### Problem details
Copy word for word the rows from the start through the line containing "coord(1893,283)", that line included.

### Record set
----

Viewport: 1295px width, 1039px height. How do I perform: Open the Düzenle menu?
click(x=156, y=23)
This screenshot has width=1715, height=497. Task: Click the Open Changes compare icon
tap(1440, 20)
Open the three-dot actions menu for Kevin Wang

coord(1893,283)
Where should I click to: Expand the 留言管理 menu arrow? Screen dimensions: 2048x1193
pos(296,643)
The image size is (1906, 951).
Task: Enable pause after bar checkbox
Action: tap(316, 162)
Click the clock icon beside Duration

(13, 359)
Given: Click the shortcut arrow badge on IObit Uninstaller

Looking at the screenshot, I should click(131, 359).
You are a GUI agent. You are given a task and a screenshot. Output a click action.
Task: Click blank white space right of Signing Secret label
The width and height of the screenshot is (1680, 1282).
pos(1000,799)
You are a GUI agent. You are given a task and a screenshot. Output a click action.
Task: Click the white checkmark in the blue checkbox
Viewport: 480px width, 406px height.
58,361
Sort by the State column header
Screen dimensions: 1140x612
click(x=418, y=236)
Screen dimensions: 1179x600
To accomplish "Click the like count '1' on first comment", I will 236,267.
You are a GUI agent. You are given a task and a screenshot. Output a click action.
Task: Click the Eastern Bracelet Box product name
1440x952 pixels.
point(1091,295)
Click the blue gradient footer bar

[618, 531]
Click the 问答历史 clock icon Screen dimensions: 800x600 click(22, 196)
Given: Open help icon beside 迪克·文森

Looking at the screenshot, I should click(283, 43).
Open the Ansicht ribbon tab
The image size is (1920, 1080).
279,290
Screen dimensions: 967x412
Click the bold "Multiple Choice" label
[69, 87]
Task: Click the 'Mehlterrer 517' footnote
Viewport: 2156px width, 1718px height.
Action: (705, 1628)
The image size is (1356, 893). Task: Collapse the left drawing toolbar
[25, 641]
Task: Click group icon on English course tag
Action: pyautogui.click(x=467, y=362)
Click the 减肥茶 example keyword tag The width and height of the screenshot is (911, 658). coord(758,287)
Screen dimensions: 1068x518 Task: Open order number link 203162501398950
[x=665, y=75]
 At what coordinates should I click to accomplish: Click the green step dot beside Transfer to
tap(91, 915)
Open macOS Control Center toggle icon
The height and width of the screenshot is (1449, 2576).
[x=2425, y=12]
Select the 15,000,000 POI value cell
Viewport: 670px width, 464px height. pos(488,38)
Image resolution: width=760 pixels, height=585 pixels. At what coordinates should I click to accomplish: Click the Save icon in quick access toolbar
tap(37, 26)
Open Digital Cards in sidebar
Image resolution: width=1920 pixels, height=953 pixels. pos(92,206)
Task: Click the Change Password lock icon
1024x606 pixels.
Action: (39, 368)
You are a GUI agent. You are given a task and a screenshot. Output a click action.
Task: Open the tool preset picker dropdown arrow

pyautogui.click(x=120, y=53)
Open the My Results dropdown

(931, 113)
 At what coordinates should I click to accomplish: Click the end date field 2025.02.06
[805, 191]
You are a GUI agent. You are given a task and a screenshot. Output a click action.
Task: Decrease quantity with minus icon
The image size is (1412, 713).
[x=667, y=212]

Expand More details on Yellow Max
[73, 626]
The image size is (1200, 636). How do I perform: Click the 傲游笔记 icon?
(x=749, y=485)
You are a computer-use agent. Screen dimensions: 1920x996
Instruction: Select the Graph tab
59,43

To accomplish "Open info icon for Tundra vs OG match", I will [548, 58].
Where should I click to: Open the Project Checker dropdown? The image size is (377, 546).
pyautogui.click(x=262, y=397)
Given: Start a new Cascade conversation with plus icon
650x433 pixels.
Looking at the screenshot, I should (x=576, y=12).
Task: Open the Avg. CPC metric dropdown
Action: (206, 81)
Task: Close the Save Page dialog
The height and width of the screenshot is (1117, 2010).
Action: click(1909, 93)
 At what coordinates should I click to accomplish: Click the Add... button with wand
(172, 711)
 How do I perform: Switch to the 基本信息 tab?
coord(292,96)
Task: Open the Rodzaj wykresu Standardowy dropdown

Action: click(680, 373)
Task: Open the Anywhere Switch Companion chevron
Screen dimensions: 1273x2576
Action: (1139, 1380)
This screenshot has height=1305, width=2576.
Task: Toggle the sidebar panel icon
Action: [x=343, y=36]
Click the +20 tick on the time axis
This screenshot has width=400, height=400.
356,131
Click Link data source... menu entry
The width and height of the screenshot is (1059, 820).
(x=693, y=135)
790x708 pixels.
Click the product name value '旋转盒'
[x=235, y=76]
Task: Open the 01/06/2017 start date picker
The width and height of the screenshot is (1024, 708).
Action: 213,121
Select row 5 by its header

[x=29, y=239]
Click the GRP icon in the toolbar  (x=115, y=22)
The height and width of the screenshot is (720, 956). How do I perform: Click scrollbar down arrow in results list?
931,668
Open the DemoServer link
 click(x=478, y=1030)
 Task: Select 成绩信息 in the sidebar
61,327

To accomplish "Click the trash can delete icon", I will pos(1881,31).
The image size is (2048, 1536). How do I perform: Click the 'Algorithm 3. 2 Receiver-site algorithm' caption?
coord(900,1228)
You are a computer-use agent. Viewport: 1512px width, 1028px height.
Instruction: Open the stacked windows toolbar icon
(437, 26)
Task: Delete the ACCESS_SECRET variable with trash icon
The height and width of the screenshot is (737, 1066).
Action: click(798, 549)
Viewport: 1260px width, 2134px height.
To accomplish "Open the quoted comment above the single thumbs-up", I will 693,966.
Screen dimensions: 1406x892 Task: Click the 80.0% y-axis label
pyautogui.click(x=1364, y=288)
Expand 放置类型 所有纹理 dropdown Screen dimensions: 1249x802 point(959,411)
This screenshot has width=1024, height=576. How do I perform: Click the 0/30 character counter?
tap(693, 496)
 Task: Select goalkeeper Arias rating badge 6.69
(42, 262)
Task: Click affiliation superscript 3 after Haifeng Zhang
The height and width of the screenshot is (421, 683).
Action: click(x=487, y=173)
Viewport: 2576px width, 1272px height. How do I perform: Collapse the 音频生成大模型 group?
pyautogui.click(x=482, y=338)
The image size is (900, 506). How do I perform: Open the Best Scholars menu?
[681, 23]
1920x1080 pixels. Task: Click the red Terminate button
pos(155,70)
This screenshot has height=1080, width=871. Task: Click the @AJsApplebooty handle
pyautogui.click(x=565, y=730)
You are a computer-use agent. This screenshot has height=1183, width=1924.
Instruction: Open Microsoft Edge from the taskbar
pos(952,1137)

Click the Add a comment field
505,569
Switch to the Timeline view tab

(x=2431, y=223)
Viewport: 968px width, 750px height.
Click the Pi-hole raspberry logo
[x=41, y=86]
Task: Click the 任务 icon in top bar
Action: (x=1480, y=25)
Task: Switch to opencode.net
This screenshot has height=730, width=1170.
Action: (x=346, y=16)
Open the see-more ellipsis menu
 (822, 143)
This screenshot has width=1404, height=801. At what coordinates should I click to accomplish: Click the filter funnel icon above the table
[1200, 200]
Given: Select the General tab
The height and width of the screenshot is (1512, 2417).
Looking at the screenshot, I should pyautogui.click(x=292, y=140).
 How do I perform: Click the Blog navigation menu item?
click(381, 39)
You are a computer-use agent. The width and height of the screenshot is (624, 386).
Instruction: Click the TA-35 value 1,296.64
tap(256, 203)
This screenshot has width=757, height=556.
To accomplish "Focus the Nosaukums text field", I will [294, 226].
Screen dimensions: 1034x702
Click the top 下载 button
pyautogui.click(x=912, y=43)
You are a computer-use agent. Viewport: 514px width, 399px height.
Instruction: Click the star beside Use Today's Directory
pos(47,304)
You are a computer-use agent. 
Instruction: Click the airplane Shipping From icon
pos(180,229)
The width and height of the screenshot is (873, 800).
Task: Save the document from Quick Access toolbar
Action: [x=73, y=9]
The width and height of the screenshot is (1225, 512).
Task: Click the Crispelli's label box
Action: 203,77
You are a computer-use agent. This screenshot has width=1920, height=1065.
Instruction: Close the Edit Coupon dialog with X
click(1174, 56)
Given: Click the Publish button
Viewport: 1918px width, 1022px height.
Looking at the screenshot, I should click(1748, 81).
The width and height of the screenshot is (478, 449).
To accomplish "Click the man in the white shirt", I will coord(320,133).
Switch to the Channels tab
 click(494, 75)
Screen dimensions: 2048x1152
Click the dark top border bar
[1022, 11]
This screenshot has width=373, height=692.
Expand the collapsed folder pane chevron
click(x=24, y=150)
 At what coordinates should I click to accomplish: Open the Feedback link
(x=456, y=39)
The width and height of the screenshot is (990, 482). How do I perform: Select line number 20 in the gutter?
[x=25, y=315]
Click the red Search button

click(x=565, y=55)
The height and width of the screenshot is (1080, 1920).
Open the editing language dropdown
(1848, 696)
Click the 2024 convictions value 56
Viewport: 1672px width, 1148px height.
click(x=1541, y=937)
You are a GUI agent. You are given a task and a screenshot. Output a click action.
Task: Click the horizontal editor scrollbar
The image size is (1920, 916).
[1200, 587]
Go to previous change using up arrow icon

----

### Expected output
Viewport: 1295px width, 1039px height. How do I perform: Open the Düzenle menu?
click(x=156, y=23)
This screenshot has width=1715, height=497. Task: Click the Open Changes compare icon
tap(1440, 20)
Open the three-dot actions menu for Kevin Wang

coord(1893,283)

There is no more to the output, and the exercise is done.